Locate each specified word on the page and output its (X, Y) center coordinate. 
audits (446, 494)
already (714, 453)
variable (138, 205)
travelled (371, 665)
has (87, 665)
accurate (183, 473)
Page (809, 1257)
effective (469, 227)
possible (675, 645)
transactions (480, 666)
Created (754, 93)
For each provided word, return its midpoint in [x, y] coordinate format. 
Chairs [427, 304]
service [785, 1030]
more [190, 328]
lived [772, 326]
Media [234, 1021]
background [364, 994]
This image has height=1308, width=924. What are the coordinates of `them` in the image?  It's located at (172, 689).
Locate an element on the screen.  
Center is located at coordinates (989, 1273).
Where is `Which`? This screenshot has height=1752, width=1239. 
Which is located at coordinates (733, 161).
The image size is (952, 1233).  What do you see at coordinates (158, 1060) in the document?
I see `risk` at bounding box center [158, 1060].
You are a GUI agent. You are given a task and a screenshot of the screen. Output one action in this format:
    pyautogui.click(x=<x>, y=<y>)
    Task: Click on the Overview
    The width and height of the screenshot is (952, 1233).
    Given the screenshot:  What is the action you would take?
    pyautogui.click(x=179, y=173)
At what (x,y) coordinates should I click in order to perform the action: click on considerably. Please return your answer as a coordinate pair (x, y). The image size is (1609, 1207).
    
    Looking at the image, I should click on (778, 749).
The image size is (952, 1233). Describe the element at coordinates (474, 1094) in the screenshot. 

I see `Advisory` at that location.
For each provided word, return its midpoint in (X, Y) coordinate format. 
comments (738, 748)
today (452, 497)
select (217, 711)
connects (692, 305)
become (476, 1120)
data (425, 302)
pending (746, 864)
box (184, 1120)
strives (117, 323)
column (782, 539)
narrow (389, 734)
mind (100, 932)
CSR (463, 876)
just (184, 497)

### [Aim]
Copy out all of the records above, swapping "midpoint" for "center point" wherever it occurs and leaving every other word unchanged.

### [Exercise solution]
Locate each specified word on the page and output its (X, Y) center coordinate. 
audits (446, 494)
already (714, 453)
variable (138, 205)
travelled (371, 665)
has (87, 665)
accurate (183, 473)
Page (809, 1257)
effective (469, 227)
possible (675, 645)
transactions (480, 666)
Created (754, 93)
For each provided word, return its center point in [x, y] coordinate format. 
Chairs [427, 304]
service [785, 1030]
more [190, 328]
lived [772, 326]
Media [234, 1021]
background [364, 994]
This image has height=1308, width=924. What are the coordinates of `them` in the image?  It's located at (172, 689).
Locate an element on the screen.  
Center is located at coordinates (989, 1273).
Where is `Which`? This screenshot has height=1752, width=1239. 
Which is located at coordinates (733, 161).
The image size is (952, 1233).  What do you see at coordinates (158, 1060) in the document?
I see `risk` at bounding box center [158, 1060].
You are a GUI agent. You are given a task and a screenshot of the screen. Output one action in this format:
    pyautogui.click(x=<x>, y=<y>)
    Task: Click on the Overview
    The width and height of the screenshot is (952, 1233).
    Given the screenshot:  What is the action you would take?
    pyautogui.click(x=179, y=173)
At what (x,y) coordinates should I click in order to perform the action: click on considerably. Please return your answer as a coordinate pair (x, y). The image size is (1609, 1207).
    
    Looking at the image, I should click on (778, 749).
The image size is (952, 1233). Describe the element at coordinates (474, 1094) in the screenshot. 

I see `Advisory` at that location.
For each provided word, return its center point in (X, Y) coordinate format. 
comments (738, 748)
today (452, 497)
select (217, 711)
connects (692, 305)
become (476, 1120)
data (425, 302)
pending (746, 864)
box (184, 1120)
strives (117, 323)
column (782, 539)
narrow (389, 734)
mind (100, 932)
CSR (463, 876)
just (184, 497)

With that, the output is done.